Justine Larbalestier has the coolest boots and accent. The accent’s Australian, I didn’t think to ask where her boots were from. She read from a piece temporarily titled Wild Heat. Rest assured, it is not an Amazonian romance novel, but instead a magical twist on life in the 1930’s. The main character, Lizzie, has great voice and I can’t wait to read more. There’s not a release date for this book yet, but her next novel, Liar, will be out in fall of 2009.

Eireann Corrigan also has excellent taste in footwear. Very cute green heals that I admired from the front row. She read from Person of Interest, which is about two girls who stage a missing persons event to get attention, but horribly wrong. Eireann didn’t read from the beginning – instead she choose a very intense, highly suspenseful part, which I think it slightly unfair because there’s no release date for the novel yet and I can’t stop thinking about it. So, apparently I’ll be mildly obsessed and nightmare-inflicted until: date tba.

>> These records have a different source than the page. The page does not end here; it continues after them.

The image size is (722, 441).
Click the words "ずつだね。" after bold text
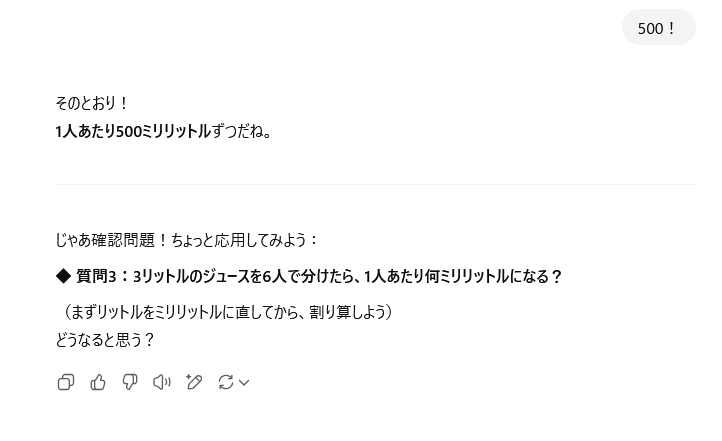(x=241, y=132)
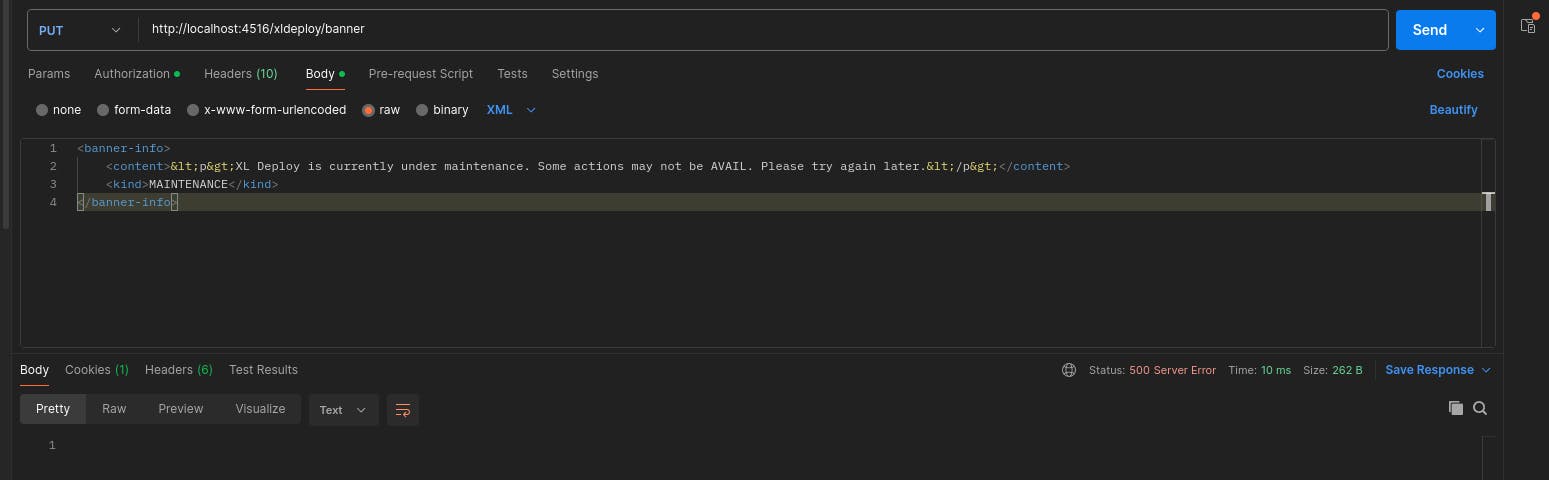Show the response Headers (6) tab
This screenshot has height=480, width=1549.
click(x=179, y=370)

Holly Black wasn’t on the original list of authors so I didn’t have any of her books for signatures. I pouted about this for 8 nanoseconds before I switched to: Holly Black as a bonus reader? HOORAY! She is charming and endearing and I loved speaking with her afterwards. (BlanketFortress, rest assured, I told her about our superiority to TeamCastle. Strangely enough, I don’t think she was jealous.) Holly read from The White Cat, which was straight from her editor’s desk (she joked she’d skip the crossed out paragraphs). Her reading started with the main character waking up on the slate roof of his boarding school in boxer shorts. It was intense, but also really intriguing and humorous. Can’t wait… but I guess I’ll have to since it’s not due out until 2010.

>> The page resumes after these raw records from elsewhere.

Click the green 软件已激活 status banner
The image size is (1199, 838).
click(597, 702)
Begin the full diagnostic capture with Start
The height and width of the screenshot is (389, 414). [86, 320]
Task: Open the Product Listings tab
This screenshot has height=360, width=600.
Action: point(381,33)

Rachel Cohn began by joking that she should name her next book Money, because with books titled Cupcake and Gingerbread, guess what people bring her. Funnily enough, I say the same thing about my next dog (I should name it Coffeegiftcard so I have something to go with all of the Biscotti I receive). Her forthcoming book is one that I can relate to on a tragic level. Very LeFreak is about a girl who becomes addicted to technology. (Twitterverse, I just can’t quit you!) Very is forced to go to technology rehab and have her life unplugged so she can detox. Rachel read to us from Very’s very amusing admission process. I’ll definitely read the book, but I won’t give up my Blackberry (you’re safe Petunia, don’t worry!).

Scott Westerfeld’s gone steampunk. And Joe Monti provided the goggles to prove it. Leviathan, illustrated by Keith Thompson and full of Scott’s trademark Wester-words, will be released on October 6th. Scott not only read an excerpt to us, but also gave us a sneak peak of the illustrations. We were asked not to post pictures, but rest-assured, they’re stunning.

So start saving because you’re going to want these books. Trust me! You’re also going to want Scott’s goggles, Justine’s boots, and Eireann’s shoes.